Crystallinity and structure

To identify the material and in particular its crystallinity we performed high resolution transmission electron microscopy (HRTEM). Since the full nanowire thickness of around 350 nm cannot be penetrated by HRTEM, we prepared a nanowire cross-section by FIB. The Ga ion beam was thereby used to create in a first step a lamellar sample of the silicon with the nanowire on top that was subsequently thinned down along the length of the nanowire axis. Fig. 4a and b depicts the initial and final stage of the FIB based cross-section preparation, respectively. The parallel green lines in Fig. 4b indicate the final lamellar thickness of 30 nm.
image file: c9ra04293h-f4.tif
Fig. 4 (a) Low magnification SEM image of a single nanowire on top of a silicon lamella created by FIB based cross-section preparation and subsequent lamella thinning. (b) Magnified SEM image of the portion marked as red dashed box in (a). The zone between two parallel red dotted lines represents the width of the nanowire after thinning down to a cross-section thickness of 30 nm (green lines). (c) HRTEM image of the prepared cross-section showing a single grain of around 18 nm diameter as marked by the red dotted line. (d) Digitally magnified picture of the zone marked by the orange dotted box in (c) from which a lattice constant of 0.3 nm was determined. This value matches well with the predicted (112) plane of the CTC (ref. 61) as well as Cu1.94S (ref. 63) and Cu2S planes (ref. 62).
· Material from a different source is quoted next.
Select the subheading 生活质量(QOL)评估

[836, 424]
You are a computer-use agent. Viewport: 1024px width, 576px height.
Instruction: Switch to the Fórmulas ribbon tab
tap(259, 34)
The obtained TEM images shown in Fig. 4c and d revealed that the nanowire was polycrystalline in nature with crystallite sizes in the range of 15 to 30 nm. Fig. 4c shows a representative micrograph from the exploration of different regions of the cross-section. For visualization of crystal planes, a digitally magnified image of the portion marked by the orange dashed box in Fig. 4c is presented in Fig. 4d. The lattice spacing calculated from the HRTEM image is 3.0 Å, which matches well with the distances of the (112) planes of the CTC [Cu(tu)]Cl·½H2O61 as well as copper-sulfur phases such as Cu2S62 and Cu1.94S.63 The combination of the presence of this lattice spacing with the elemental information from EDS, however, points towards the sample being the CTC rather than a copper sulfide derivative. None of the TEM images collected along the length of the cross section over several tens of micrometers revealed any detectable traces of unreacted copper.

In Fig. 5, room temperature diffraction data of the nanowires are presented along with reference data for the CTC [Cu(tu)]Cl·½H2O.61 The two-dimensional diffraction pattern in the inset shows continuous Debye–Scherrer rings with a constant azimuthal intensity distribution. Hence, it reveals that the sample, consisting of an ensemble of the polycrystalline nanowires as confirmed by TEM, is randomly orientated. While the upper panel of Fig. 5 shows that most peak positions and intensities match well, the zoom into the low intensity region shown in the lower part of Fig. 5 demonstrates that the diffraction pattern of the sample contains a few additional reflections (indicated by the black arrows) that are not present in the reference pattern. These extra reflections might originate from a secondary phase of the CTC, but it cannot be ruled out that they stem from the same structure for which only incomplete structural information is available.61 In ref. 61, the probable unit cell was proposed as monoclinic without defining the space group. The measured reference pattern64 given in ref. 64, contains unassigned reflections as well. Since the diffraction data presented in this work was recorded at higher angular resolution and higher signal to noise ratio, additional unidentified reflections are present besides the previously reported unassigned peaks from ref. 64. On this basis, a detailed structure determination of the sample including phase analysis and description of preferred orientation is not possible.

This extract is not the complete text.